We once had a client who came around the job site around the clock to check on how we were doing. The seller first loved everything, then hated everything. Then, called me and texted me every 10 minutes until 8pm on a Sunday and continued to text and call me all day the following day, which was a national holiday.
It was intense. Luckily, we had a very solid contract that protected us. After that experience, I added more clauses into the contract to make sure we were even better equipped to deal with difficult staging clients.
There will always be clients who try to break the rules and push your every button. That’s why you need a strong staging contract to protect yourself and your business interests.
Real estate is a people business. Regardless of how advanced the technology has become, you still need to put in facetime to woo and keep your clients. At the end of the day, people want to do business with people, not screens, especially when it comes to large transactions.
You also need to have a strong web presence, especially in a world post-COVID. Having a great website that is easy to navigate and that showcases your work is important. Marketing your work constantly through social media and your blog can help you build credibility and book projects. The majority of my staging clients came from our website and referrals. We did quite a bit of work for SEO (Search Engine Optimization) and it created a solid foundation for us being found for our keywords on Page 1 of Google.
You may hear advices like “fake it until you make it,” but do it ethically.
People are strange creatures when it comes to careers and money. I’ve had stagers who copied our brand name, our website color schemes, and marketing copy word for word down to punctuation. When I confronted the offending stagers, she said “Oh I wrote it myself. I am a Christian, I wouldn’t copy you.”

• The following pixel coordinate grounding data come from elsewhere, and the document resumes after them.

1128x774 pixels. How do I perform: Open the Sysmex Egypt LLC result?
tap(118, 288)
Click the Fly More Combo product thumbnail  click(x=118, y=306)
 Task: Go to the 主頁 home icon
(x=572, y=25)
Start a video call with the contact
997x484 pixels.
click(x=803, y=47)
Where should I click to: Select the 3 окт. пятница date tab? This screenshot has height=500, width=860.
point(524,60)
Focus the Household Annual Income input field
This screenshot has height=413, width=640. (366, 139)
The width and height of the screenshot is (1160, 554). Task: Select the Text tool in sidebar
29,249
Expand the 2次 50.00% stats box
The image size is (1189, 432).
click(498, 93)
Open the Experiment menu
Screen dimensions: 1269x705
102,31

I also had to bring legal action to a former assistant, who took our portfolio photos off our website, cropped off the watermarks and put the photos on her website as part of her portfolio.
This is also why I don’t advise using stock photos either. Or using stock photos provided by staging training schools (some training schools provide stock photos for their graduates). Your potential staging clients may mistake that as your photos and thinking that’s what they will get in staging. It can backfire badly. There can also be copyright issues around this as well.
Setting up your business legally and correctly is important. In addition to your legal business entity, it is important to have a great contract that protects you and liability insurance in case something happens. If you ever decide to hire employees or independent contractors, human resource law can be complicated.
You can also put your own personal asset at risk if you don’t set up your business structure properly. This is why we partner with a small business attorney to go over these key business laws and contract terms in our 5-Figure Floor Plan home staging business foundation course. We find too many new stagers are not protecting themselves legally (and their staging clients too!) by not understanding what business structure, proper licenses, or having the right staging business liability insurances.
I certainly grew up with my business.
There were points where I wanted to just give up. There were points where I was confused and unsure of what I was doing. I had guilt from not spending enough time with my family. I felt ashamed because I didn’t feel like I was successful enough.
Despite dealing with so many obstacles and how crazy life can be (and people can be a pain in the ###), at the end of the day, I still love every day of it. My business has taught me a lot, both as a business owner and a human. In a way, I grew up with my business, and I feel very blessed for the experience. I love that staging allows me to marry the creative and the business. Not one day is the same and it is definitely not a boring career!